Reputation: 1979
I have a regex question.
I have a list of files below.
df <- c("Alilis CELF-4_CF_Data_Entry.xlsx" , "Ana T. CELF-4_CF_Data_Entry.xlsx" , "Ana V. CELF-4_CF_Data_Entry.xlsx","Anita CELF-4_CF_Data_Entry.xlsx")
[1] "Alilis CELF-4_CF_Data_Entry.xlsx" "Ana T. CELF-4_CF_Data_Entry.xlsx" "Ana V. CELF-4_CF_Data_Entry.xlsx" "Anita CELF-4_CF_Data_Entry.xlsx"
I need to extract the name at the beginning of the string but there are a short letter with dot (e.g.
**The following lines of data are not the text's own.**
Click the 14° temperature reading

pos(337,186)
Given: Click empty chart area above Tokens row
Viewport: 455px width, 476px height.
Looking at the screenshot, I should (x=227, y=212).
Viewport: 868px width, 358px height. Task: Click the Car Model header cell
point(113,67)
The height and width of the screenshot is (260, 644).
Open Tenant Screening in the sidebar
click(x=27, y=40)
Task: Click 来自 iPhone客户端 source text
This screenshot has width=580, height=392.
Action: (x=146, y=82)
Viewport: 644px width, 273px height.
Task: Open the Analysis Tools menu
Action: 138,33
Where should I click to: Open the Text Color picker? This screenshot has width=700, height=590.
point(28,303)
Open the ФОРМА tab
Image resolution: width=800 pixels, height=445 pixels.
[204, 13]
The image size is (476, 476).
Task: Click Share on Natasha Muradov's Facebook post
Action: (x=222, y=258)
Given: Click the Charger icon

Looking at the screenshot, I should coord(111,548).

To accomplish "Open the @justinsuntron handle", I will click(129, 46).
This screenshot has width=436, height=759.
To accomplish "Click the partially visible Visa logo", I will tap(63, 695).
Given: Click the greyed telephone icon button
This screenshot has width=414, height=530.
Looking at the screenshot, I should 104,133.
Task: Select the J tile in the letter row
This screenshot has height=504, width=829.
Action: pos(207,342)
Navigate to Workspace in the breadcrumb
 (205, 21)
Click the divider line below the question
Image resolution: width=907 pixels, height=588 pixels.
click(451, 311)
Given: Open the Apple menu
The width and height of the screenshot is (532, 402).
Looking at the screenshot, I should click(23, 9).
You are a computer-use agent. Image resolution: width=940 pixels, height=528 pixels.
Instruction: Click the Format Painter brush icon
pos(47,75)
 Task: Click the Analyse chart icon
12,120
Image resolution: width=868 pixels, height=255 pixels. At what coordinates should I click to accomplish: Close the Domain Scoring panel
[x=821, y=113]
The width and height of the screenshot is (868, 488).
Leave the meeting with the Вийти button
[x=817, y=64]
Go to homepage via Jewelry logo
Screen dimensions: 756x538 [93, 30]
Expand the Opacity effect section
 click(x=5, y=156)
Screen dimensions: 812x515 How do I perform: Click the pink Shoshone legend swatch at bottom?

Ana V.
) I was not able to extract the letters.
With the code below,
unique(word(df, 1))
[1] "Alilis" "Ana" "Anita"
How can I get ?
[1] "Alilis" "Ana T." "Ana V." "Anita"
Upvotes: 2
Views: 88
Reputation: 101247
We can try sub
with pattern (\\S+(\\s\\w\\.)?).*
, i.e.,
> sub("(\\S+(\\s\\w\\.)?).*", "\\1", df)
[1] "Alilis" "Ana T." "Ana V." "Anita"
Upvotes: 2
Reputation: 21400
You can also use extract
and positive lokahead:
library(tidyr)
data.frame(df) %>%
extract(df,
into = "Name",
regex = "(.*?)\\sCELF")
Name
1 Alilis
2 Ana T.
3 Ana V.
4 Anita
The regex
part captures anything that is before ...
\\s
: one whitespace character followed by ...CELF
: ... the literal string CELF
Upvotes: 2
Reputation: 41235
Another option assuming you want everything before ' CELF' like this:
df <- c("Alilis CELF-4_CF_Data_Entry.xlsx" , "Ana T. CELF-4_CF_Data_Entry.xlsx" , "Ana V. CELF-4_CF_Data_Entry.xlsx","Anita CELF-4_CF_Data_Entry.xlsx")
library(stringr)
word(df,1,sep = "\\ CELF")
#> [1] "Alilis" "Ana T." "Ana V." "Anita"
Created on 2022-09-23 with reprex v2.0.2
Upvotes: 3
Reputation: 887048
Try with
gsub("^((\\S+)|^(\\w+ [A-Z]\\.))\\s+.*", "\\1", df)
[1] "Alilis" "Ana T." "Ana V." "Anita"
Should also work if there are multiple spaces
> gsub("^((\\S+)|^(\\w+ [A-Z]\\.))\\s+.*", "\\1", c(df, "Allis hello CELF-4_Data_Entry.xlsx"))
[1] "Alilis" "Ana T." "Ana V." "Anita" "Allis"
Upvotes: 4
Reputation: 6489
Try the following code:
sub("\\s+\\S+$", "", df)
[1] "Alilis" "Ana T." "Ana V." "Anita"
Upvotes: 3